Learn more about how new dating techniques have allowed scientists to peer further back into the past than previously thought possible

Understanding “A Bit” of Everything

Photograph of Erwin Schrödinger 1933
Big history tries to meet the need that Erwin Schrödinger identified for a more unified account of reality in his book, published in 1944. (Image: By Nobel foundation/Public domain)

This fragmented vision of reality that we teach in the modern world is profoundly unsatisfying. The problem and its solution are described very well in a book that a physicist wrote in 1944 about the origins of life. The physicist was Erwin Schrödinger, from 1887 to 1961. He wrote a book on the origins of life after giving a series of lectures on the subject in Dublin in 1943.

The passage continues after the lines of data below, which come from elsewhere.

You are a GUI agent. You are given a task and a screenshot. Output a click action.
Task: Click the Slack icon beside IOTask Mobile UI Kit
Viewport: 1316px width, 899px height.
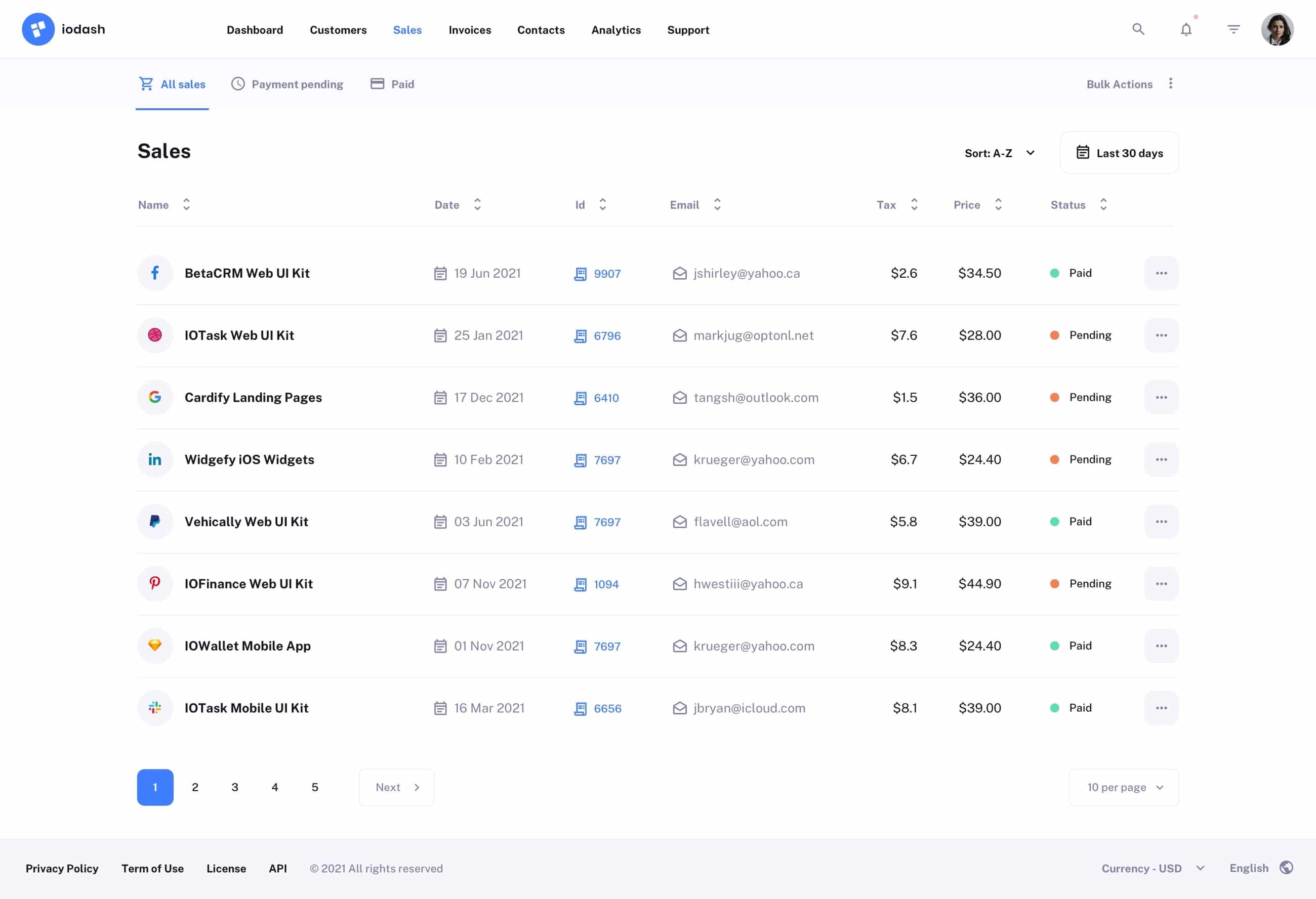tap(154, 708)
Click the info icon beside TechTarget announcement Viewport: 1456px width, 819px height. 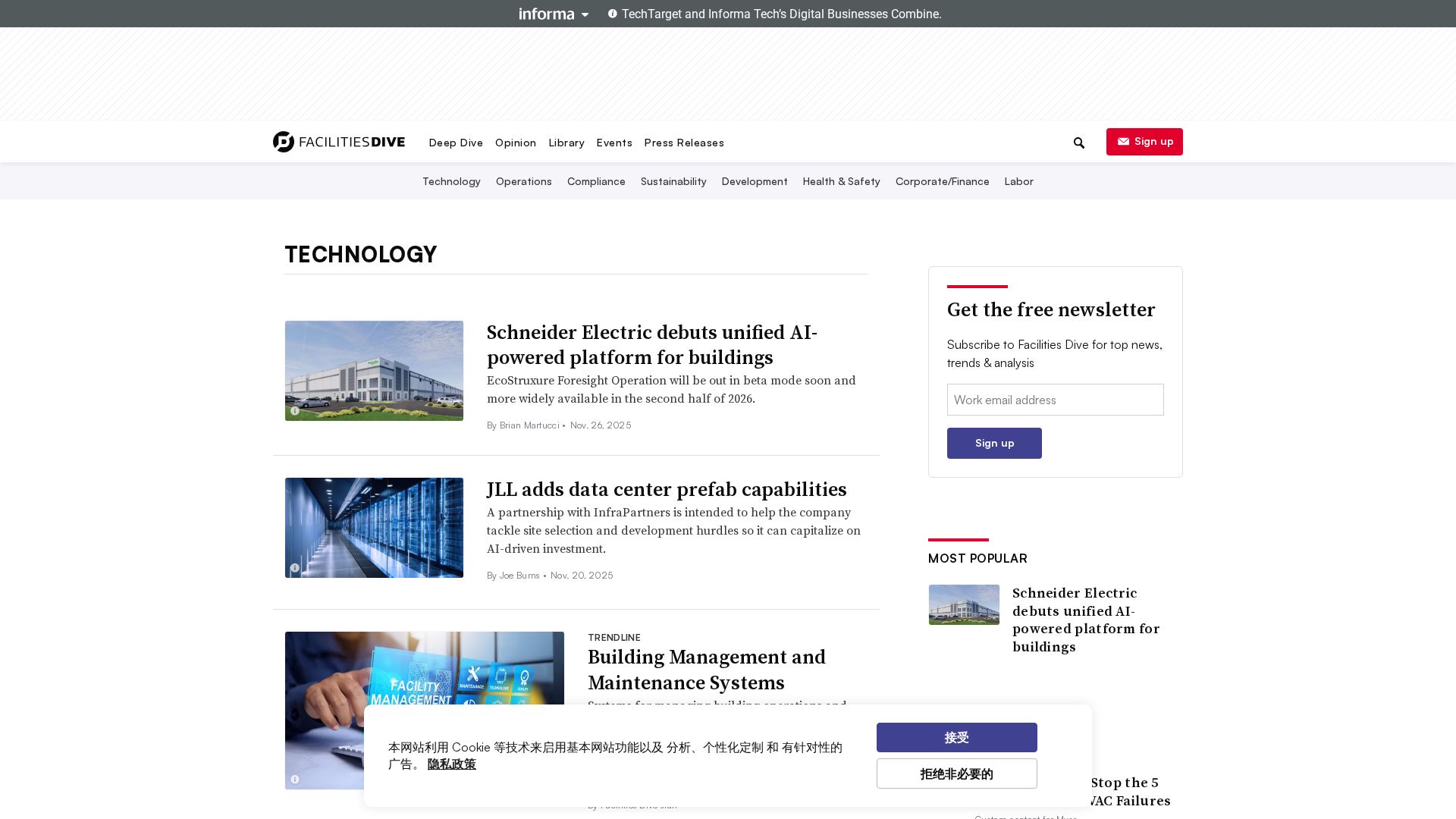coord(613,14)
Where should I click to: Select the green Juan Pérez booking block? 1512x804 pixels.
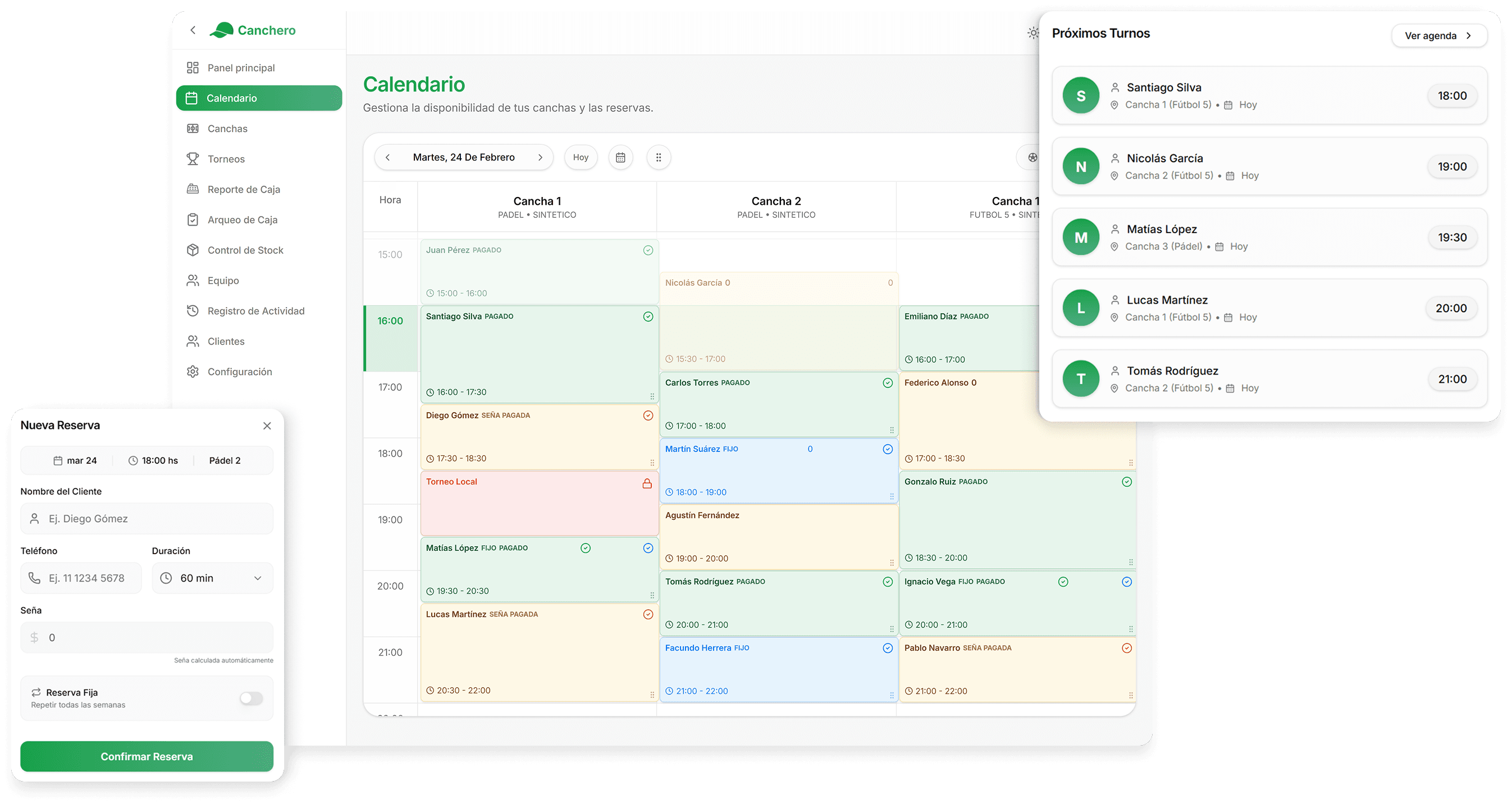tap(539, 272)
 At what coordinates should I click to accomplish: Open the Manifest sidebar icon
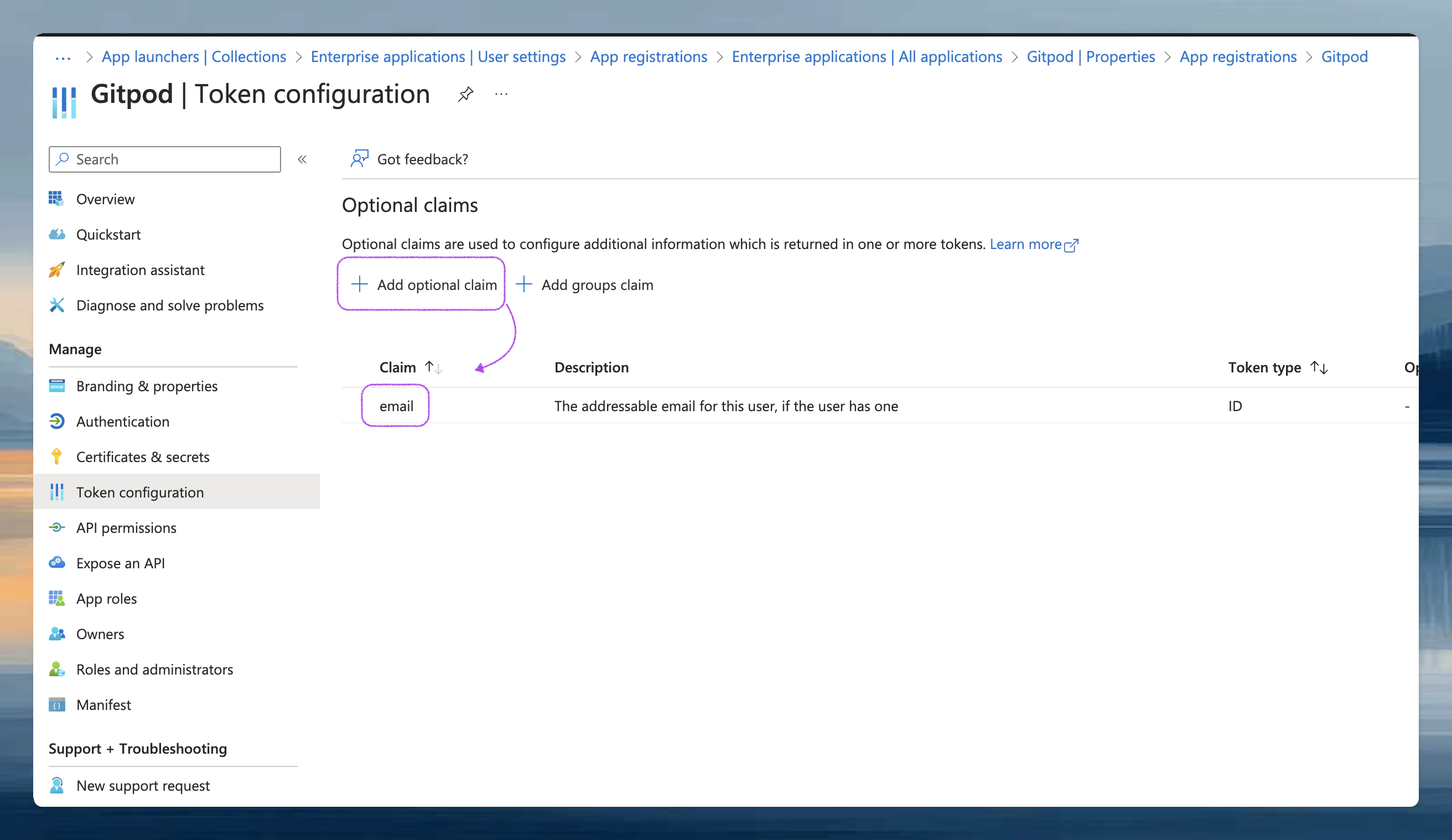click(56, 704)
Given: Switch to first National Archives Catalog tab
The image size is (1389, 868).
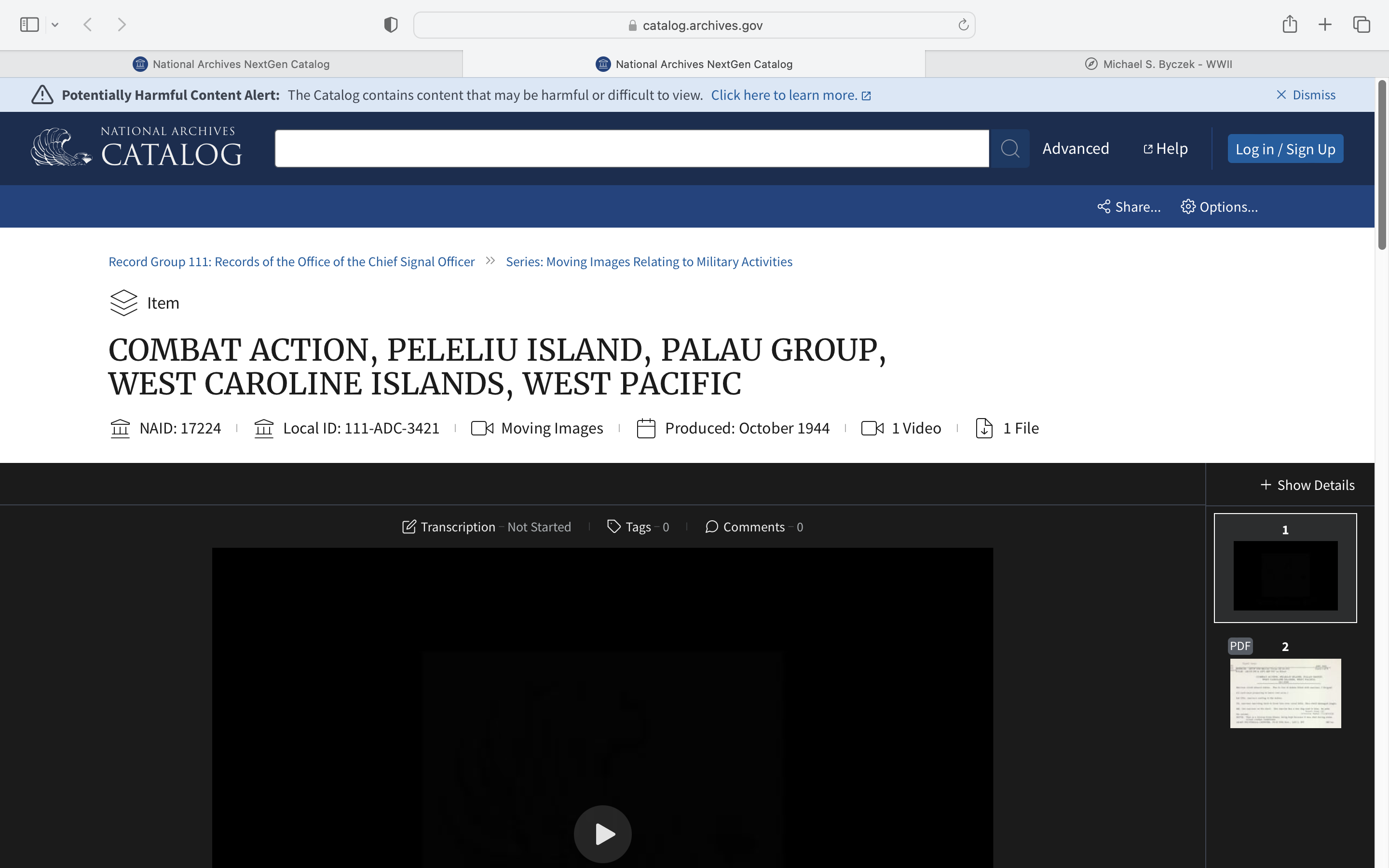Looking at the screenshot, I should point(232,64).
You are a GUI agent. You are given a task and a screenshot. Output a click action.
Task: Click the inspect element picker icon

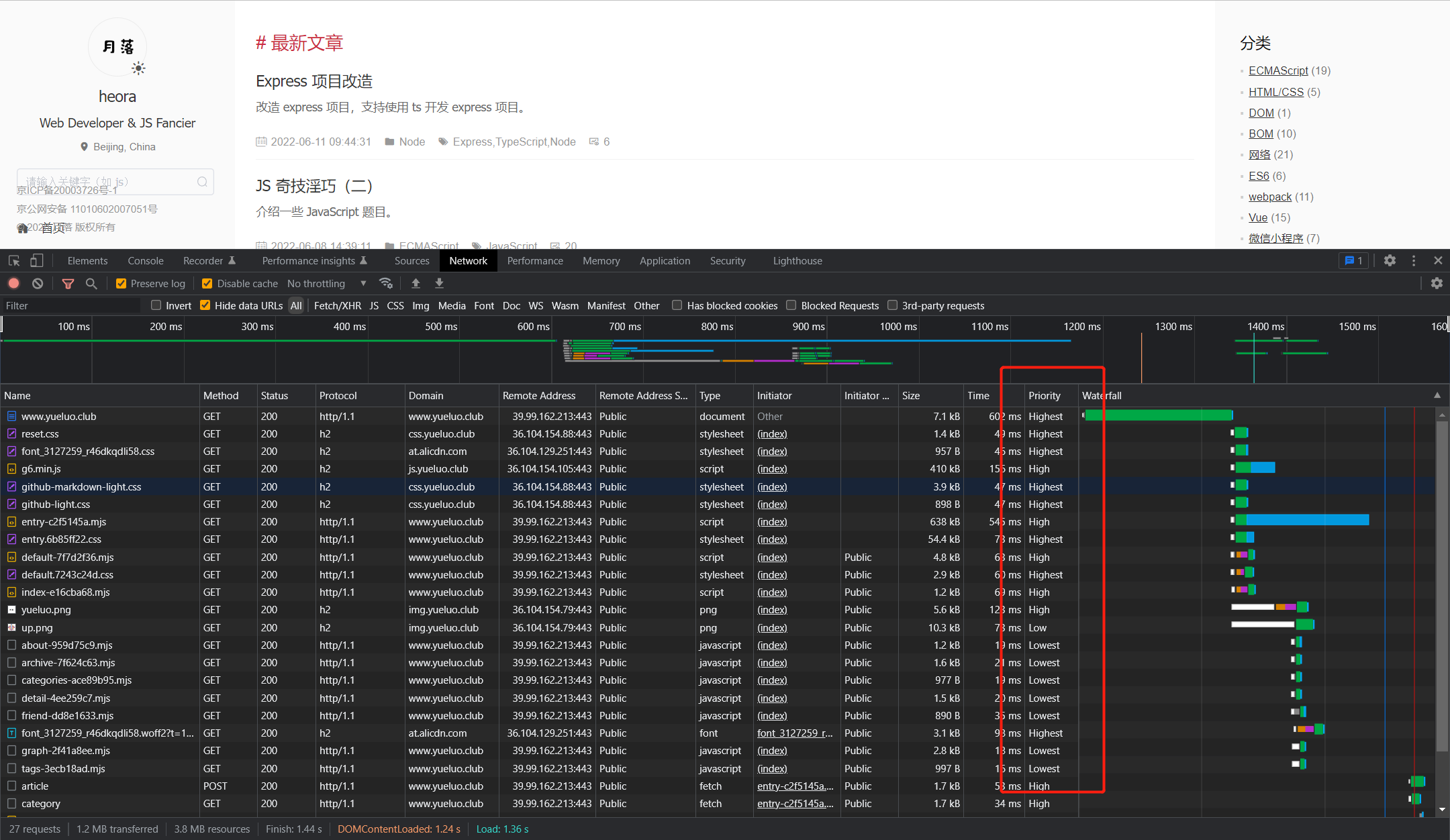coord(14,261)
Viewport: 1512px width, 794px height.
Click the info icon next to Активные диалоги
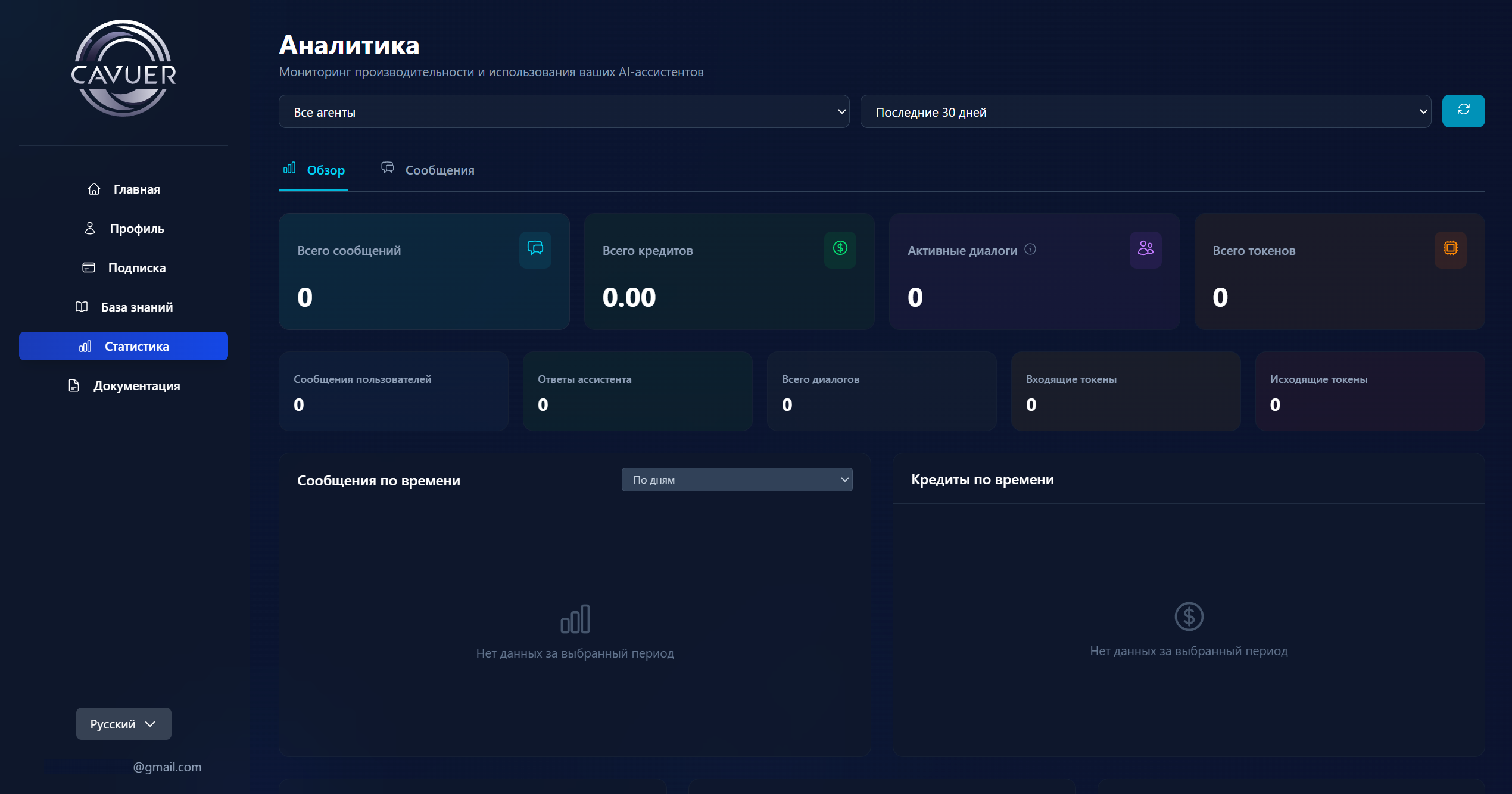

Schrödinger was acutely aware that he was a physicist—he was one of the pioneers of quantum physics—but he was not qualified to write a book on life. Yet, he argued, a unified understanding of reality was vital, and that required that scholars be prepared to cross disciplines. He puts it very well:

We have inherited from our forefathers the keen longing for unified, all-embracing knowledge. The very name given to the highest institutions of learning reminds us, that from antiquity and throughout many centuries, the universal aspect has been the only one to be given full credit. But the spread, both in width and depth, of the multifarious branches of knowledge during the last hundred-odd years, has confronted us with a queer dilemma. We feel clearly that we are only now beginning to acquire reliable material for welding together the sum total of all that is known into a whole; but, on the other hand, it has become next to impossible for a single mind fully to command more than a small specialized portion of it.

And he concludes:

I can see no other escape from this dilemma … than that some of us should venture to embark on a synthesis of facts and theories, albeit with second-hand and incomplete knowledge of some of them—and at the risk of making fools of ourselves.

Amen.

Big history tries to meet the need that Schrödinger identified for a more unified account of reality. But remember that this is one attempt to tell the story. In the future, we can imagine many different approaches with different emphases. We can imagine biologists’ versions, geologists’ versions, and astronomers’ versions. They may tell the same essential story, but they’ll differ in important ways.

Common Questions About Big History

Q: Who is responsible for Big History as a project?

The Big History project was created by David Christian with Bill Gates.

Q: What does Big History seek to explain?

Big History makes a study of the history of the universe from the Big Bang to the current and includes every field from chemistry to astronomy to social studies.

Q: Why does Big History place an emphasis on the importance of the formation of stars?

The formation of stars is important in Big History as they were crucial spots for complexity, creating more complex molecules as well as providing visible light so that lifeforms that work with visible light could thrive within their vicinity.

Q: How old is the Earth?

The Earth is estimated to be somewhere around 4.54 ± 0.05 billion years old.